This past Sunday I had lunch with Pjeter and his 72-year-old mother. We went to a restaurant in a sports park (hard to explain, but it was a nice restaurant). In celebration of Greek Orthodox Easter, Pjeter's mom gave everyone at the table an egg dyed a beautiful crimson red. After she had distributed the eggs, she placed a hardback book on the table. Among the pages of the book were lodged about a dozen old photographs. Here is the story told by the book and the pictures:
During WWII, an American military transport plane carrying Army nurses took off from Catania, Sicily on a mission to fetch wounded soldiers from forward positions farther north. A storm and German Messerschmitts blew the plane off course, and it crashed in rural Albania, near Pjeter's ancestral home. All 30 Americans survived the crash landing and eventually made their way on foot to Pjeter's grandfather's village. Pjeter's grandfather was asked, because he spoke some English, to help the survivors. He did, trekking with them for several weeks through the mountains in winter so they could be rescued off the eastern coast of Albania. Soon thereafter, he was kidnapped by the Albanian security forces. For years his family did not know what happened to him, until finally one of the police officers who had been among the group that executed him revealed the location of his body.
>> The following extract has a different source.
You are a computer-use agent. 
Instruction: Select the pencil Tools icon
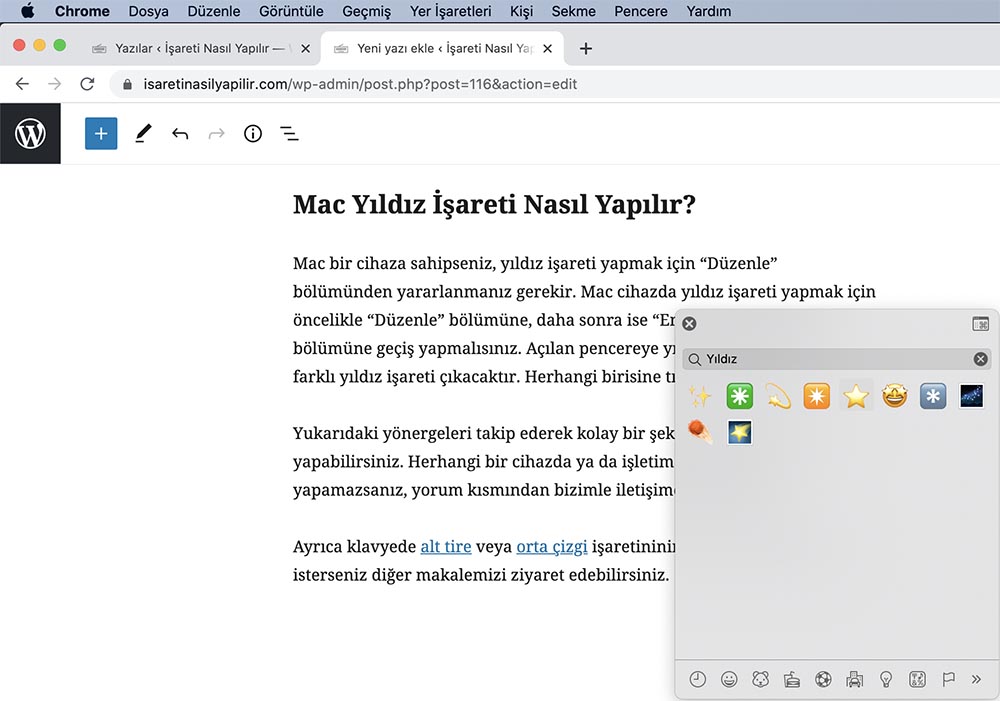pyautogui.click(x=143, y=133)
One of the pictures carried by Pjeter's mom was a black-and-white photograph of human bones in a shallow grave - her father's.
Other photos showed Pjeter's grandmother with the author of the book, one of the rescued Army nurses who had returned to Albanian in the mid-1990s to thank those who had helped them. Pjeter's mom was only a little girl when all this happened, but she obviously cherishes the exploits of the grandfather she hardly knew.